┏━━

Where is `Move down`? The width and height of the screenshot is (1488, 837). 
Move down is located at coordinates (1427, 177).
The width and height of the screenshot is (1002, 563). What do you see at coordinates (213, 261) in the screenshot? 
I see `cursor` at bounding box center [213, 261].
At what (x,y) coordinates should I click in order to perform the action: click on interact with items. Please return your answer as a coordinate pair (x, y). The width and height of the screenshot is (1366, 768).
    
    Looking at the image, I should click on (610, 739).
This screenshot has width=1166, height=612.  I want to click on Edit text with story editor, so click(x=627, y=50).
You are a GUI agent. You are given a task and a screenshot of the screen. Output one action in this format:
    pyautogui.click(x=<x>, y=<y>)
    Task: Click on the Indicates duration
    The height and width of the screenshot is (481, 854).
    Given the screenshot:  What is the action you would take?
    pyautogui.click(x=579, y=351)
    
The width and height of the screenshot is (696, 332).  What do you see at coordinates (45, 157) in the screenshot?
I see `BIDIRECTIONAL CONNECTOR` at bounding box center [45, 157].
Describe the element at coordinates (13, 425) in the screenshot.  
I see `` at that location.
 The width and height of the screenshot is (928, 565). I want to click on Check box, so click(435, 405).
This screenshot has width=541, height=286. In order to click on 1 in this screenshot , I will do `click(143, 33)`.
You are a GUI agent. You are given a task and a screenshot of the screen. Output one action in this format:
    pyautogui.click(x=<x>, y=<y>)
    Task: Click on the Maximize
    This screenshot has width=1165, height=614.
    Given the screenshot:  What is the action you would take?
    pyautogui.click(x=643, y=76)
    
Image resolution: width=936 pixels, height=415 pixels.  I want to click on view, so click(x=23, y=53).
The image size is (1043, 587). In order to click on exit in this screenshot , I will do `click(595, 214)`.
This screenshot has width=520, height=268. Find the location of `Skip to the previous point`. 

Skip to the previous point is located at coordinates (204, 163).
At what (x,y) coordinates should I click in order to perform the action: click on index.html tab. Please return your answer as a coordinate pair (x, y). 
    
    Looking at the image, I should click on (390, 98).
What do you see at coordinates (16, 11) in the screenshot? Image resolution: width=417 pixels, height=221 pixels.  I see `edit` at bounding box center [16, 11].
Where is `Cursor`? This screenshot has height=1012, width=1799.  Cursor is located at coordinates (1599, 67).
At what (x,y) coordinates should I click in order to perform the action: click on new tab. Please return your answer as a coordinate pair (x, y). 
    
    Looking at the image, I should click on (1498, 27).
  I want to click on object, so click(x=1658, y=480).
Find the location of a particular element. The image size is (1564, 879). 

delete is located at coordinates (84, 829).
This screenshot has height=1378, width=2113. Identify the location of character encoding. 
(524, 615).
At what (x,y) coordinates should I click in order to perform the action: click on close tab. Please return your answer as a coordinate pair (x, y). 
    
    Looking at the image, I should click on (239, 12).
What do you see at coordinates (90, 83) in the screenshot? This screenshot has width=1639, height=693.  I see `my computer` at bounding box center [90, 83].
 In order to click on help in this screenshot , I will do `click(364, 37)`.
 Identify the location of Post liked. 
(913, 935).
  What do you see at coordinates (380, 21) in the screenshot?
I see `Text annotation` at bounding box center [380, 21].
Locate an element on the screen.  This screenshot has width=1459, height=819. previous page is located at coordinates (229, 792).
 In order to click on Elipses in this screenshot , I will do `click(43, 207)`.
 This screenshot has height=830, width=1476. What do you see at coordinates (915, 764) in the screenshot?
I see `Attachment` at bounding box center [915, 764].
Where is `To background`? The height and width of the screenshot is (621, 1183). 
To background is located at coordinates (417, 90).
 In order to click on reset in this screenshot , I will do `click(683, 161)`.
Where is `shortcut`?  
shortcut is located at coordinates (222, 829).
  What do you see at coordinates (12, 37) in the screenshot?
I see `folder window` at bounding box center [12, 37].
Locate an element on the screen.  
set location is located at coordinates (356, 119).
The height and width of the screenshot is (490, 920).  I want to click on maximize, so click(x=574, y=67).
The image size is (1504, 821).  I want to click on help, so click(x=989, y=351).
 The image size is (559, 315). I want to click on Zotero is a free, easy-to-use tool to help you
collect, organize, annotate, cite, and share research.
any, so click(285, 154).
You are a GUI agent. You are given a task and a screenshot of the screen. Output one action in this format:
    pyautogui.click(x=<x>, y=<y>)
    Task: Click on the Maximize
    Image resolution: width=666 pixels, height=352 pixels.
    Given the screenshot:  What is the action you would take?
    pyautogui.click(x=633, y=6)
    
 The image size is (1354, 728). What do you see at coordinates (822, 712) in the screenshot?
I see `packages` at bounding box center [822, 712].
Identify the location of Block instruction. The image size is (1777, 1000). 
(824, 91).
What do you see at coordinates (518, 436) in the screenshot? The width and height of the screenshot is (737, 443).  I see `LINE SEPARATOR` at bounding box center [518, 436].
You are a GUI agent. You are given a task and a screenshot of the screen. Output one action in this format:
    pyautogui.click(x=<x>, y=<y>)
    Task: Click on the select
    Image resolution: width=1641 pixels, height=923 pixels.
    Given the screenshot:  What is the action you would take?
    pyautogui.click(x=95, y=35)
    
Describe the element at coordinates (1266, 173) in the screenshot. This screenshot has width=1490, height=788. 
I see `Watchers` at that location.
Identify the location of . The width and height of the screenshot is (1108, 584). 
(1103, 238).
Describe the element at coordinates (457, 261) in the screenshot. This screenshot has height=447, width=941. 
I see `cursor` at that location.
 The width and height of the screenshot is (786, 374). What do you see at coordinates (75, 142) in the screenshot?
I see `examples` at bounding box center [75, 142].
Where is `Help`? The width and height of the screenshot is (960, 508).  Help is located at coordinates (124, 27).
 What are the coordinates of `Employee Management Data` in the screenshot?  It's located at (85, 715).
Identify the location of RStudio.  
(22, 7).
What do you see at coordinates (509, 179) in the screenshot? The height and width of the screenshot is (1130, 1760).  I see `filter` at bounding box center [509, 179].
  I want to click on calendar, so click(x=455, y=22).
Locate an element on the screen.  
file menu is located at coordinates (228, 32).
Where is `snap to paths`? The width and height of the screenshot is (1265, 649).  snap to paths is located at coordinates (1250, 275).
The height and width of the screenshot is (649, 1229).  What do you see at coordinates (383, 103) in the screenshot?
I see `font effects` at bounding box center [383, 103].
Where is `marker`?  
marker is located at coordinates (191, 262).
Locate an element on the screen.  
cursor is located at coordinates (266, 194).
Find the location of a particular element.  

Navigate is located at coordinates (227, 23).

┗━━

Exercise: Please quote every row above word for word, leaving nothing out and changing nothing.

Written solution:
Where is `Move down`? The width and height of the screenshot is (1488, 837). 
Move down is located at coordinates (1427, 177).
The width and height of the screenshot is (1002, 563). What do you see at coordinates (213, 261) in the screenshot? 
I see `cursor` at bounding box center [213, 261].
At what (x,y) coordinates should I click in order to perform the action: click on interact with items. Please return your answer as a coordinate pair (x, y). The width and height of the screenshot is (1366, 768).
    
    Looking at the image, I should click on (610, 739).
This screenshot has width=1166, height=612.  I want to click on Edit text with story editor, so click(x=627, y=50).
You are a GUI agent. You are given a task and a screenshot of the screen. Output one action in this format:
    pyautogui.click(x=<x>, y=<y>)
    Task: Click on the Indicates duration
    The height and width of the screenshot is (481, 854).
    Given the screenshot:  What is the action you would take?
    pyautogui.click(x=579, y=351)
    
The width and height of the screenshot is (696, 332).  What do you see at coordinates (45, 157) in the screenshot?
I see `BIDIRECTIONAL CONNECTOR` at bounding box center [45, 157].
Describe the element at coordinates (13, 425) in the screenshot.  
I see `` at that location.
 The width and height of the screenshot is (928, 565). I want to click on Check box, so click(435, 405).
This screenshot has width=541, height=286. In order to click on 1 in this screenshot , I will do `click(143, 33)`.
You are a GUI agent. You are given a task and a screenshot of the screen. Output one action in this format:
    pyautogui.click(x=<x>, y=<y>)
    Task: Click on the Maximize
    This screenshot has width=1165, height=614.
    Given the screenshot:  What is the action you would take?
    pyautogui.click(x=643, y=76)
    
Image resolution: width=936 pixels, height=415 pixels.  I want to click on view, so click(x=23, y=53).
The image size is (1043, 587). In order to click on exit in this screenshot , I will do `click(595, 214)`.
This screenshot has width=520, height=268. Find the location of `Skip to the previous point`. 

Skip to the previous point is located at coordinates (204, 163).
At what (x,y) coordinates should I click in order to perform the action: click on index.html tab. Please return your answer as a coordinate pair (x, y). 
    
    Looking at the image, I should click on (390, 98).
What do you see at coordinates (16, 11) in the screenshot? Image resolution: width=417 pixels, height=221 pixels.  I see `edit` at bounding box center [16, 11].
Where is `Cursor`? This screenshot has height=1012, width=1799.  Cursor is located at coordinates (1599, 67).
At what (x,y) coordinates should I click in order to perform the action: click on new tab. Please return your answer as a coordinate pair (x, y). 
    
    Looking at the image, I should click on (1498, 27).
  I want to click on object, so click(x=1658, y=480).
Find the location of a particular element. The image size is (1564, 879). 

delete is located at coordinates (84, 829).
This screenshot has height=1378, width=2113. Identify the location of character encoding. 
(524, 615).
At what (x,y) coordinates should I click in order to perform the action: click on close tab. Please return your answer as a coordinate pair (x, y). 
    
    Looking at the image, I should click on (239, 12).
What do you see at coordinates (90, 83) in the screenshot? This screenshot has width=1639, height=693.  I see `my computer` at bounding box center [90, 83].
 In order to click on help in this screenshot , I will do `click(364, 37)`.
 Identify the location of Post liked. 
(913, 935).
  What do you see at coordinates (380, 21) in the screenshot?
I see `Text annotation` at bounding box center [380, 21].
Locate an element on the screen.  This screenshot has width=1459, height=819. previous page is located at coordinates (229, 792).
 In order to click on Elipses in this screenshot , I will do `click(43, 207)`.
 This screenshot has height=830, width=1476. What do you see at coordinates (915, 764) in the screenshot?
I see `Attachment` at bounding box center [915, 764].
Where is `To background`? The height and width of the screenshot is (621, 1183). 
To background is located at coordinates (417, 90).
 In order to click on reset in this screenshot , I will do `click(683, 161)`.
Where is `shortcut`?  
shortcut is located at coordinates (222, 829).
  What do you see at coordinates (12, 37) in the screenshot?
I see `folder window` at bounding box center [12, 37].
Locate an element on the screen.  
set location is located at coordinates (356, 119).
The height and width of the screenshot is (490, 920).  I want to click on maximize, so click(x=574, y=67).
The image size is (1504, 821).  I want to click on help, so click(x=989, y=351).
 The image size is (559, 315). I want to click on Zotero is a free, easy-to-use tool to help you
collect, organize, annotate, cite, and share research.
any, so click(285, 154).
You are a GUI agent. You are given a task and a screenshot of the screen. Output one action in this format:
    pyautogui.click(x=<x>, y=<y>)
    Task: Click on the Maximize
    Image resolution: width=666 pixels, height=352 pixels.
    Given the screenshot:  What is the action you would take?
    pyautogui.click(x=633, y=6)
    
 The image size is (1354, 728). What do you see at coordinates (822, 712) in the screenshot?
I see `packages` at bounding box center [822, 712].
Identify the location of Block instruction. The image size is (1777, 1000). 
(824, 91).
What do you see at coordinates (518, 436) in the screenshot? The width and height of the screenshot is (737, 443).  I see `LINE SEPARATOR` at bounding box center [518, 436].
You are a GUI agent. You are given a task and a screenshot of the screen. Output one action in this format:
    pyautogui.click(x=<x>, y=<y>)
    Task: Click on the select
    Image resolution: width=1641 pixels, height=923 pixels.
    Given the screenshot:  What is the action you would take?
    pyautogui.click(x=95, y=35)
    
Describe the element at coordinates (1266, 173) in the screenshot. This screenshot has width=1490, height=788. 
I see `Watchers` at that location.
Identify the location of . The width and height of the screenshot is (1108, 584). 
(1103, 238).
Describe the element at coordinates (457, 261) in the screenshot. This screenshot has height=447, width=941. 
I see `cursor` at that location.
 The width and height of the screenshot is (786, 374). What do you see at coordinates (75, 142) in the screenshot?
I see `examples` at bounding box center [75, 142].
Where is `Help`? The width and height of the screenshot is (960, 508).  Help is located at coordinates (124, 27).
 What are the coordinates of `Employee Management Data` in the screenshot?  It's located at (85, 715).
Identify the location of RStudio.  
(22, 7).
What do you see at coordinates (509, 179) in the screenshot? The height and width of the screenshot is (1130, 1760).  I see `filter` at bounding box center [509, 179].
  I want to click on calendar, so click(x=455, y=22).
Locate an element on the screen.  
file menu is located at coordinates (228, 32).
Where is `snap to paths`? The width and height of the screenshot is (1265, 649).  snap to paths is located at coordinates (1250, 275).
The height and width of the screenshot is (649, 1229).  What do you see at coordinates (383, 103) in the screenshot?
I see `font effects` at bounding box center [383, 103].
Where is `marker`?  
marker is located at coordinates (191, 262).
Locate an element on the screen.  
cursor is located at coordinates (266, 194).
Find the location of a particular element.  

Navigate is located at coordinates (227, 23).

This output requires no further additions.